Fully homomorphic encryption allows computation on encrypted data, but performance and model constraints still define where it is realistic.

Cryptography Privacy AI Research

Originally published on LinkedIn. Lightly edited for clarity.

Fully homomorphic encryption (FHE) is one of the few cryptographic ideas that actually changes what is possible.

It allows computation on data that never becomes plaintext to the compute environment. For AI workloads, that promise is obvious: you could run models on sensitive data without exposing the input.

What FHE enables

FHE lets you process encrypted inputs and produce encrypted outputs. The data stays encrypted in memory and at rest.

In theory, you can run inference on protected data without trusting the host.

The practical constraints

The tradeoffs are significant:

  • Performance overhead. Computation is much slower than plaintext operations.
  • Limited operations. Not every model or function translates cleanly to FHE-friendly math.
  • Model design changes. You often need to simplify or restructure models to work under FHE constraints.

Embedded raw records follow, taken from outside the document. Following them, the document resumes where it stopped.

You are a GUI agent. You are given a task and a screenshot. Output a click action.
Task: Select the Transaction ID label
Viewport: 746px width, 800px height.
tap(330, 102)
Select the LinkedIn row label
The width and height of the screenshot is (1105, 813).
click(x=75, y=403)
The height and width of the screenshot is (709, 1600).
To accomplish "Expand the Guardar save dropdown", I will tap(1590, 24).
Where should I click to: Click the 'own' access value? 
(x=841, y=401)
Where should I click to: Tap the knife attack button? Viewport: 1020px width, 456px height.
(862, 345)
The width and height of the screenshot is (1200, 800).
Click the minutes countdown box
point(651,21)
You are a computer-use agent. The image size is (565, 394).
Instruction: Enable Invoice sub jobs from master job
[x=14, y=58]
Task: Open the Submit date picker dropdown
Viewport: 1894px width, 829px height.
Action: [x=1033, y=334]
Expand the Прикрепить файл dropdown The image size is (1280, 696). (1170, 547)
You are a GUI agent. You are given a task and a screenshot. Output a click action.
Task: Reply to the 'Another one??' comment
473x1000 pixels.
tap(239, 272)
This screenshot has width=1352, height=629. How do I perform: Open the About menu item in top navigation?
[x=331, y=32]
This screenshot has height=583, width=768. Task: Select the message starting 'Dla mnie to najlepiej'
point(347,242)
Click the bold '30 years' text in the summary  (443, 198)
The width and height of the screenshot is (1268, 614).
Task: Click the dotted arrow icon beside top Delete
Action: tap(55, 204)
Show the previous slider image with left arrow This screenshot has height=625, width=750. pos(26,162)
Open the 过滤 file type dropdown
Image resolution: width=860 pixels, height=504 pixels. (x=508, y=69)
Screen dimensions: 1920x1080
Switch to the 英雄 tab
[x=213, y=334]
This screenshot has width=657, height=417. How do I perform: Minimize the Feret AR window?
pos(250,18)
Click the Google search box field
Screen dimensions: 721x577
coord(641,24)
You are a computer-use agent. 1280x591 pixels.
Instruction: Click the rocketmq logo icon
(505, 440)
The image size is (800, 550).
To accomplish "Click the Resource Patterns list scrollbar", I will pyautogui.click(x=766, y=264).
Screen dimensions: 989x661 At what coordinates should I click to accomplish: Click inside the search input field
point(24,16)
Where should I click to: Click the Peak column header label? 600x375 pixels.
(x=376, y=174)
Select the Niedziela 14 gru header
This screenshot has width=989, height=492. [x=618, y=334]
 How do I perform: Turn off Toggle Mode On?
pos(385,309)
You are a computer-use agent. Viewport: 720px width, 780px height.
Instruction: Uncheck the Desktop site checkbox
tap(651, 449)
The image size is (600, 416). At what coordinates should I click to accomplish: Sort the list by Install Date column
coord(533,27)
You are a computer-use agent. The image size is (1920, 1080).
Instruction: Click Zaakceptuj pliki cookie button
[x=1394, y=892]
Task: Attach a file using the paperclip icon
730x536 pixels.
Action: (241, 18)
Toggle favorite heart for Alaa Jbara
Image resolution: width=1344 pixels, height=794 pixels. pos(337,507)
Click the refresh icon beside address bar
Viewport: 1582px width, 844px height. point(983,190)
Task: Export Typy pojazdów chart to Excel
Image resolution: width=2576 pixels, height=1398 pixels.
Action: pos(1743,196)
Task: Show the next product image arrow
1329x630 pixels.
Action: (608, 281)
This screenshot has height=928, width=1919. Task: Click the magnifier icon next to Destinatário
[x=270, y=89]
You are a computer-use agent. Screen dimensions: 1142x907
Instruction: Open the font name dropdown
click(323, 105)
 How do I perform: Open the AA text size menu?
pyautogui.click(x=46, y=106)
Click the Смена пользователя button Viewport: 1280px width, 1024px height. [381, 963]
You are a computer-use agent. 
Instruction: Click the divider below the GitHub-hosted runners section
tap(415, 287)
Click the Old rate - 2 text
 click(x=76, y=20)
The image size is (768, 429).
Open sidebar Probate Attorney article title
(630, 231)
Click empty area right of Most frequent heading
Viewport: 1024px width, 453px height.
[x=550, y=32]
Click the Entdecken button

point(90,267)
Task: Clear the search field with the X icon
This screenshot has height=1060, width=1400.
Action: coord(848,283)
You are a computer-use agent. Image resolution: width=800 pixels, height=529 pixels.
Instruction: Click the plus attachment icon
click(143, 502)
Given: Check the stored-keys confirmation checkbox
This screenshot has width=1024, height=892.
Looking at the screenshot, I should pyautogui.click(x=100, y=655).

That does not make it unusable, but it does constrain where it makes sense.

Where it makes sense today

FHE is most practical when:

  • The data is extremely sensitive.
  • The computation is narrow and well-defined.
  • Latency is less important than confidentiality.

For broad, real-time AI systems, FHE is still a research and design constraint rather than a default setting.

The security model still matters

FHE reduces exposure of the data, but it does not solve every problem.

You still need:

  • Integrity checks to prevent tampering.
  • Access controls around the model and outputs.
  • Auditability for how outputs are used.

The encryption is a powerful tool, not a complete system.

2026 Perspective

Tooling and libraries have improved, but the fundamental tradeoffs remain.

FHE is viable in narrow, high-sensitivity workflows, and that is an important slice of the world. It is still not a universal answer for AI security, but it is no longer theoretical either.